D’autres pays de l’UE ont eux aussi réagi : en France par exemple, la concentration d’alcool dans le sang autorisée sur la route est passée le 1er juillet 2015 de 0,5 à 0,2 ‰. Cela n’est pas sans raison : en 2015, les jeunes conducteurs de 18 à 24 ans représentaient en France un quart de l’ensemble des conducteurs sous l’emprise de l’alcool impliqués dans un accident avec issue mortelle.

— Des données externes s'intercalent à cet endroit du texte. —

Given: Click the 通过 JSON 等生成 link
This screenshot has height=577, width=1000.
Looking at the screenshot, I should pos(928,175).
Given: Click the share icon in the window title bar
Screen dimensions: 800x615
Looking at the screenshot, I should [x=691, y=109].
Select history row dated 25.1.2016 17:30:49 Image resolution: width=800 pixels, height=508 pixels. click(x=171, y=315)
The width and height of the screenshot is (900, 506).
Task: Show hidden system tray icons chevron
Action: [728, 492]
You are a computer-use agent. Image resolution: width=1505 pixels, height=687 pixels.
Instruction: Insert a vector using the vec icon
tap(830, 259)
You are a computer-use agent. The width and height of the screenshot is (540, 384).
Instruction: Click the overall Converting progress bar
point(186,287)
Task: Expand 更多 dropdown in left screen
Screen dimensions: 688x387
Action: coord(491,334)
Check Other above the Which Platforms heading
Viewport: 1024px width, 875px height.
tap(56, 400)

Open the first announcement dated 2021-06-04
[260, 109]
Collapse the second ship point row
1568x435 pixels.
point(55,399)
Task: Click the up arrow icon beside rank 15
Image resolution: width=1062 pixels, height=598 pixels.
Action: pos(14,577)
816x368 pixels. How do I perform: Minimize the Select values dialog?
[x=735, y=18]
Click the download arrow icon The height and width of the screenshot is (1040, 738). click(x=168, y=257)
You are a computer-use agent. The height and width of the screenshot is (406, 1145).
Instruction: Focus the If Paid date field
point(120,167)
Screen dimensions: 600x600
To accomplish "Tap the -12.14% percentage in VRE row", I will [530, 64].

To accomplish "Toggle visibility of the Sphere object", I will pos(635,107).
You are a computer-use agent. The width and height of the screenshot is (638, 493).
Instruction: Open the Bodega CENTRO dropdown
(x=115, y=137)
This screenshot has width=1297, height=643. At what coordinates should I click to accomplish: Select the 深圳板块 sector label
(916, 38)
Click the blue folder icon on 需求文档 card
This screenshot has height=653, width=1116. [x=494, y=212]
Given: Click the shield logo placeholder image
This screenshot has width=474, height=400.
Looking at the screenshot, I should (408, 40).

Éducacion ciblée des groupes á risque

Un autre moyen d’empêcher les accidents dus à l’alcool réside dans l’éducation ciblée de groupes à risque. Au Portugal par exemple ont lieu depuis 2013 des actions ciblant des points chauds pour empêcher les étudiants de conduire sous l’effet de l’alcool et des drogues. Une équipe de plusieurs volontaires se déplace la nuit et explique aux jeunes les risques de la conduite en état d’ivresse. Les étudiants sont incités à participer à une analyse d’alcoolémie de l’air expiré. Les conducteurs qui circulent non alcoolisés reçoivent un cadeau. Étant donné le taux élevé d’accidents impliquant des tracteurs, une autre campagne de sensibilisation portugaise s’est adressée en particulier aux agriculteurs, pour leur expliquer les risques de l’alcool au volant. Là aussi, des analyses d’alcoolémie de l’air expiré, accueillies positivement par les participants, ont été effectuées. Un autre exemple de sensibilisation ciblée sur les risques vient de Russie : 37 auto-écoles de la région de Smolensk y ont lancé comme projet-pilote le module d’entraînement « Avtorevost » (sobriété en voiture). Dans le cadre d’un cours facultatif pendant la formation au permis de conduire, une unité pédagogique interactive de 90 minutes sensibilise à la conduite en état d’ébriété. Ce module aborde les statistiques, les risques des trajets effectués sous l’emprise de l’alcool, les conséquences juridiques et les initiatives de la police pour empêcher ce comportement. Ce projet vise surtout à modifier la perception des trajets sous l’effet de l’alcool en générant une conscience plus aiguë des risques. Par ailleurs, la tolérance sociale face à la conduite en état d’ébriété doit aussi être démantelée. En 2015, 34 % des personnes interrogées à Smolensk ont dit effectuer régulièrement des trajets sous l’effet de l’alcool. Elles sont ainsi quand même 12 % de moins que l’année précédente.